What I didn't know on those three previous trips up US165 was that Louisiana law prescribes 55 mph speed limits for all two-laned roads, unless otherwise posted. I didn't know that because the two cops who ticketed me previously didn't do me the courtesy of explaining the laws I had broken, indeed, fractured, on those occasions. The nice young Highway Patrolman who stopped me on US28 about half way between Holloway and Walters was kind enough to explain it to me. He further explained that if I held it down to 63mph I could probably skate on any of those roads. The speed at which he clocked me, however, was, in his words, pushing just a little too much. (Actually, he used the term "flat out, but that's not the case, Betsy will run like a scalded dog.) I mentioned he was a nice young fellow, didn't I? He was, he wrote me for less after giving me a warning. A service for which I profusely thanked him. I now have received four speeding tickets in my life and three of them were written in central-by-God, coon-assed Louisiana!!! I'm thinking of 1) never entering the state again, or 2) making sure Bobby J. is with me...nothing sticks to that guy (see JLB ride blog).

Weathering the rain (hehe) in Beaumont, and again just before pulling into Natchez about 8:00pm, I found accommodations easily (Quality Inn - $61/night) and settled in for a post-ride shower. As in the past, I find it difficult to appropriately describe the post-ride shower. The word sublime comes to mind. Along with nourishing, enervating, comforting...the warmth of a mother's embrace. It's really pretty special. I worry I will one day fall to sleep,and down, and drown in a post-ride shower. There are worse ways to go!

It was still sprinkling when I pried myself from the shower and I didn't wish to ride in it so I covered Betsy and walked over to the Mexican restaurant next door to the hotel. I ordered the required giant glass of water to try to re-hydrate myself after a day in the sun and wind. The waitress found me the largest mug I think I've ever seen, and filled it with water, earning herself extra consideration at the end of the meal. A couple of those with a couple of Dewar's on the rocks fixed me up. Went back to the hotel and studied up on Natchez, preparing for a good morning ride, hoping to dodge the predicted thunderstorms the Weather Channel seemed to take so much delight in telling me about.

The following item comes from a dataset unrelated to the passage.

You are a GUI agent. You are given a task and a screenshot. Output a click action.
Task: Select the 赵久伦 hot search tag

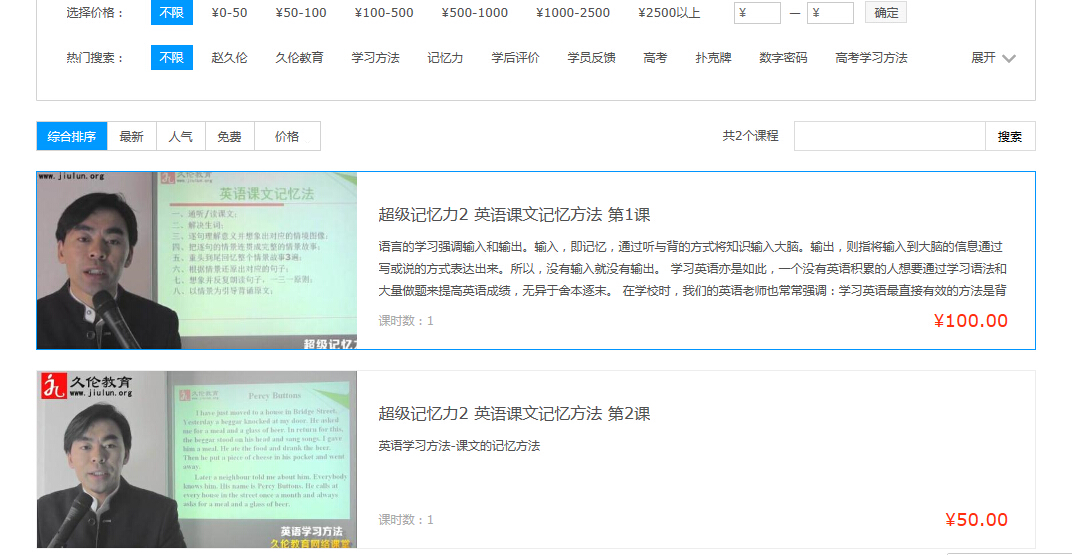229,58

Up fairly early and riding around a beautiful old city. Natchez was two years old when New Orleans was founded in 1718. It is the start of the famous Natchez Trace, used for thousands of years as the primary geologic connection to central Tennessee and Kentucky, and, from there, to New England. Architecture of the city is everywhere, Greek, Roman, Greek-revival, Federal, you name it, they got it. At least that's what one of the brochures implied. Me? They're just neat old homes to this ol' boy.


This is a bed-and-breakfast conversion of one of the older mansions in the city.










There are big ones and smaller ones. Interestingly, according to some of the data I picked up, many are still occupied by member of the original families...some dating back to the early 1800s.




Greek (I think)












Don't know...but I like lattice work and the "French-Quarter" look.












This reminds one of the "Widow's Walks" Captain's houses one sees in the coastal towns in Massachusetts.










This one is spectacular. It is called Dunleith. Built in 1856, it sits on huge grounds, surrounded by beautiful oaks.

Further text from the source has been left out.